Anticipated 2026 Milestones
•Dose confirmation for azenosertib monotherapy in Cyclin E1-positive PROC expected in the 1H 2026.
•Phase 3 ASPENOVA trial is expected to initiate in the 1H 2026.
•DENALI Part 2 topline trial readout on track and expected by year end 2026. DENALI Part 2, if successful, has the potential to support accelerated approval, subject to FDA feedback.

Full Year 2025 Financial Results
•Cash, Cash Equivalents and Marketable Securities: As of December 31, 2025, the Company had cash, cash equivalents and marketable securities of $245.9 million. The Company believes that its existing cash, cash equivalents and marketable securities as of December 31, 2025 will be sufficient to fund its operating expenses and capital expenditure requirements into late 2027, beyond anticipated DENALI topline trial readout.

•Research and Development Expenses: Research and development, or R&D, expenses for the year ended December 31, 2025 were $107.3 million, compared to $167.8 million for the year ended December 31, 2024. The decrease of $60.5 million was primarily due to decreases of $22.3 million for clinical expenses, $12.9 million for lab services, $8.8 million for drug manufacturing, and $1.3 million for supplies and other expenses. A decrease of $16.4 million from personnel expense, of which $6.5 million was non-cash stock-based compensation, also contributed to the overall reduction in research and development expenses. These decreases were partially offset by an increase of $1.2 million from a one-time, non-cash impairment charge recorded on research and development equipment during the first quarter ended March 31, 2025.
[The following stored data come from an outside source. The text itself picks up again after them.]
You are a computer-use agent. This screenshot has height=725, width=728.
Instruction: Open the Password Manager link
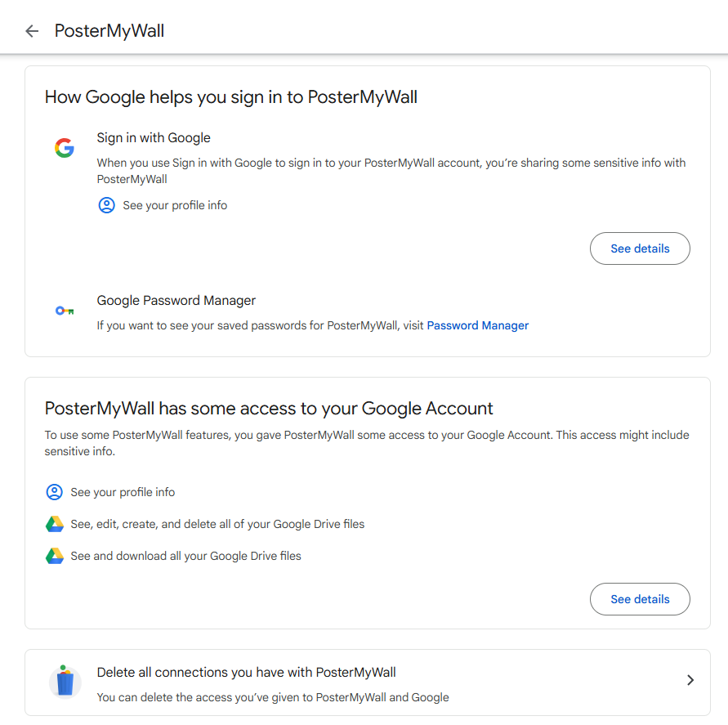tap(477, 325)
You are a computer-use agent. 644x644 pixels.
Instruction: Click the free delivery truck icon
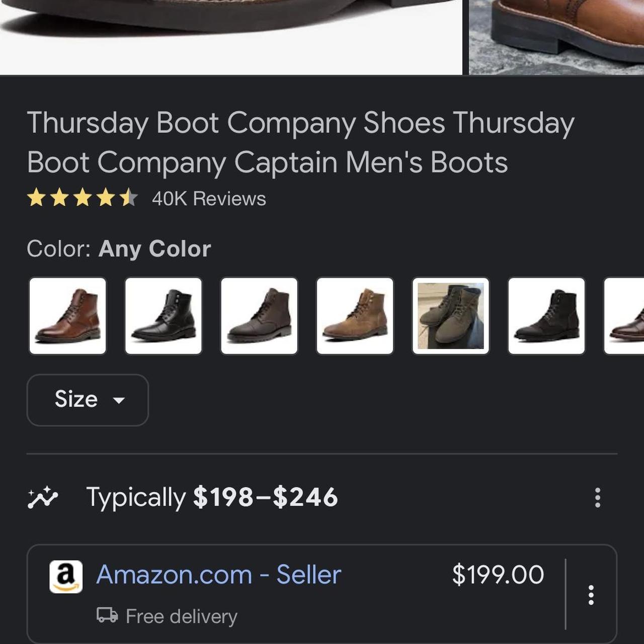[107, 615]
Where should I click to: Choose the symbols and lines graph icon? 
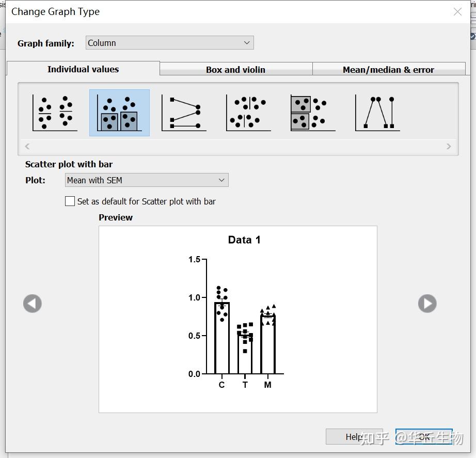pyautogui.click(x=377, y=113)
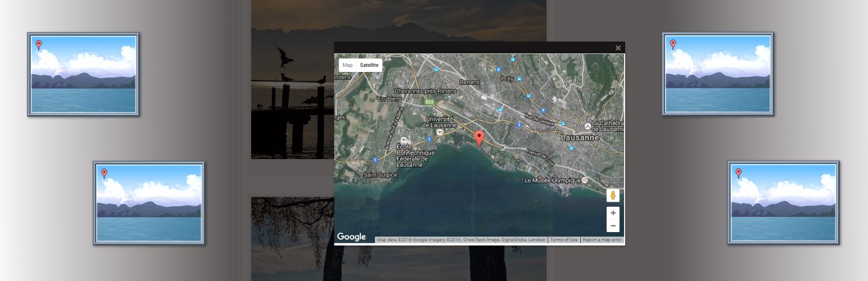Open the top-right geotagged lake thumbnail
868x281 pixels.
click(x=717, y=74)
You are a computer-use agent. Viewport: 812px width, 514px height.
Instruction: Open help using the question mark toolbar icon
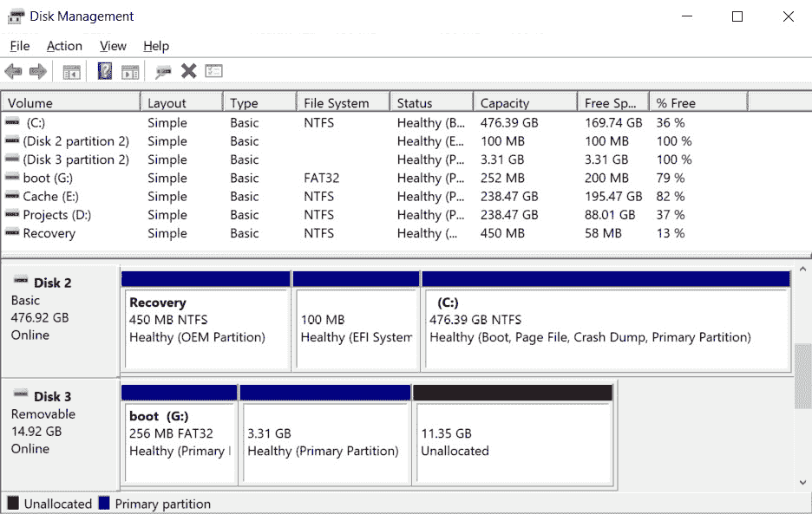tap(105, 71)
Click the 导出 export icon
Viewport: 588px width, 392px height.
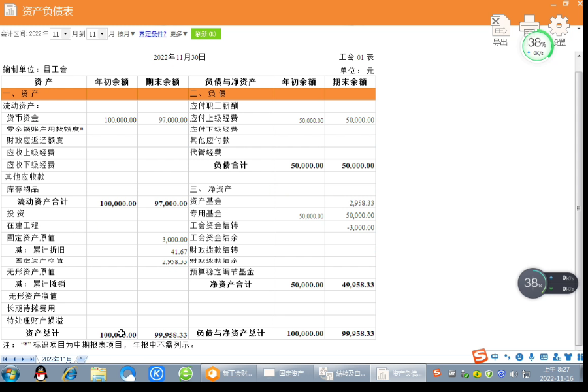(x=500, y=27)
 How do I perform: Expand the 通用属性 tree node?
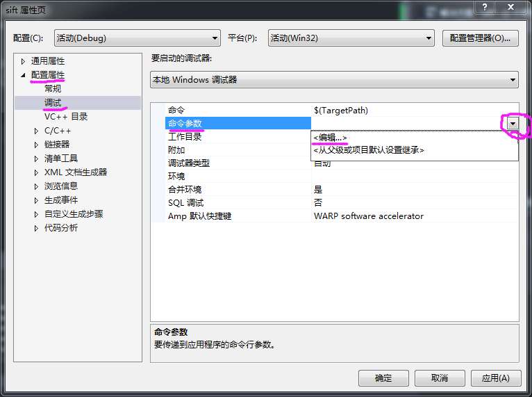pyautogui.click(x=23, y=61)
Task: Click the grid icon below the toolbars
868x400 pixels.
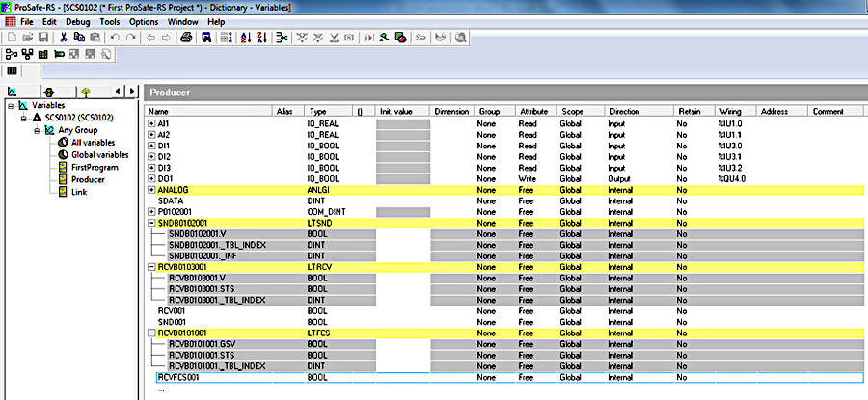Action: 12,70
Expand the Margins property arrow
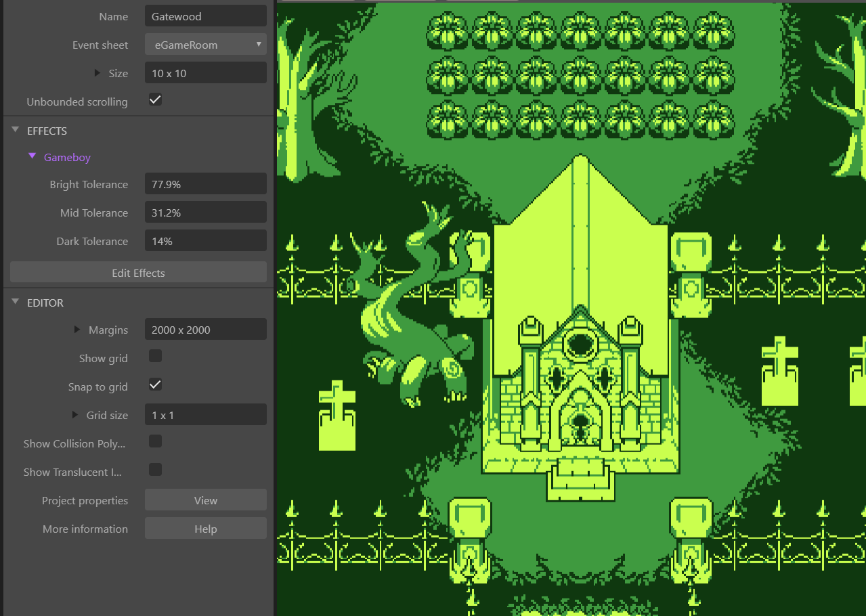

•General and Administrative Expenses: General and administrative expenses for the year ended December 31, 2025, were $37.7 million, compared to $87.1 million during the year ended December 31, 2024. The decrease of $49.4 million was primarily due to a decrease of $47.1 million of personnel expense, of which $40.8 million was non-cash stock-based compensation. Decreases of $3.3 million related to consulting and outside services also contributed to the overall reduction in general and administrative expenses. These decreases were partially offset by an increase of $1.0 million related to allocated and other costs.

About Azenosertib
Azenosertib is an investigational, potentially first-in-class, selective, and orally bioavailable inhibitor of WEE1 currently being evaluated in clinical studies in ovarian cancer and additional tumor types. WEE1 acts as a master regulator of the G1-S and G2-M cell cycle checkpoints, through negative regulation of both CDK1 and CDK2, to prevent replication of cells with damaged DNA. By inhibiting WEE1, azenosertib enables cell cycle progression, despite high levels of DNA damage, thereby resulting in the accumulation of DNA damage and leading to mitotic catastrophe and cancer cell death.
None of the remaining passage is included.